C'est la question que tout débutant se pose, et c'est la bonne question. Le japonais est une langue qui récompense ceux qui respectent un ordre logique et qui décourage ceux qui s'y jettent sans structure.

Voici l'ordre que je recommande après trente ans de pratique et d'enseignement.

1
Les hiragana Deux à trois semaines de pratique quotidienne suffisent. C'est non négociable ; sans les hiragana, on ne peut rien lire, rien écrire, rien retenir correctement.
2
Les katakana Plus rapides à assimiler que les hiragana parce qu'on les aborde avec la même logique, déjà intégrée. Une à deux semaines supplémentaires.
3
Vocabulaire de base + premières structures grammaticales En parallèle. C'est là qu'une méthode structurée comme Minna no Nihongo prend tout son sens : elle évite de se noyer dans des ressources dispersées.
4
Les kanji, progressivement Intégrés au vocabulaire. Ne jamais apprendre un kanji hors contexte.

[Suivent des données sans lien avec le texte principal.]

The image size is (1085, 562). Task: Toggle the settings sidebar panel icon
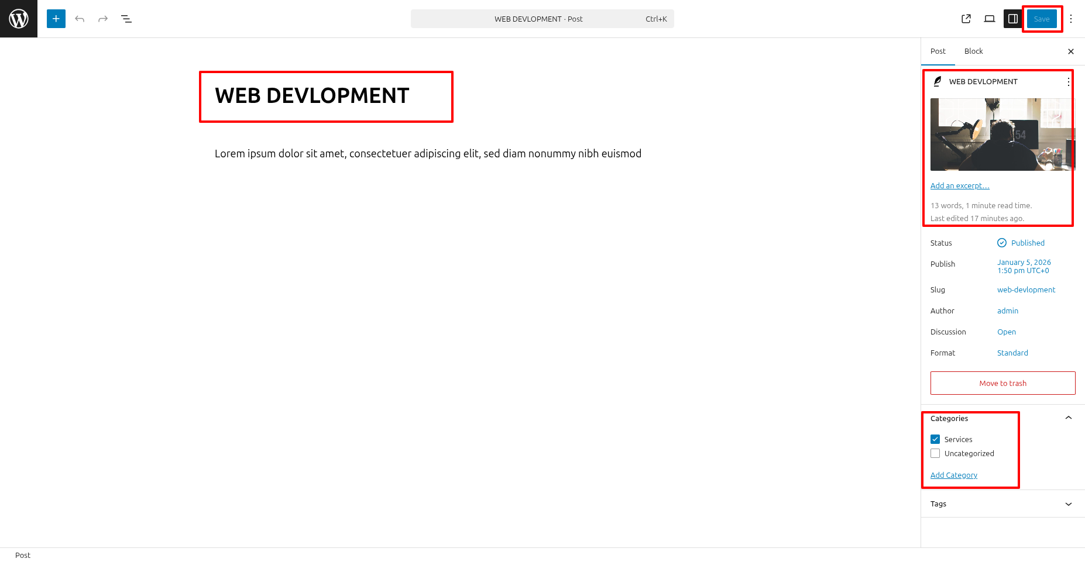pos(1012,19)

Cet ordre, c'est celui de mes niveaux

C'est exactement cet ordre qui structure les niveaux de Nihongo Dōjō. Le N8 correspond à la maîtrise des deux alphabets phonétiques (hiragana et katakana). Le N7 couvre les leçons 1 à 8 de Minna no Nihongo, le N6 les leçons 9 à 16, et ainsi de suite jusqu'au N4. Chaque niveau représente environ un semestre de travail régulier - un élève qui s'y consacre sérieusement peut atteindre le N5 officiel en un an et demi à deux ans en partant de zéro.

Ce qui ne fonctionne pas

Commencer par les kanji, apprendre le japonais "par les animés" sans support structuré, ou utiliser uniquement une application mobile comme seul outil d'apprentissage.

Ces approches peuvent donner l'illusion de progresser. Mais sans structure solide, les acquis restent fragmentaires et difficiles à consolider.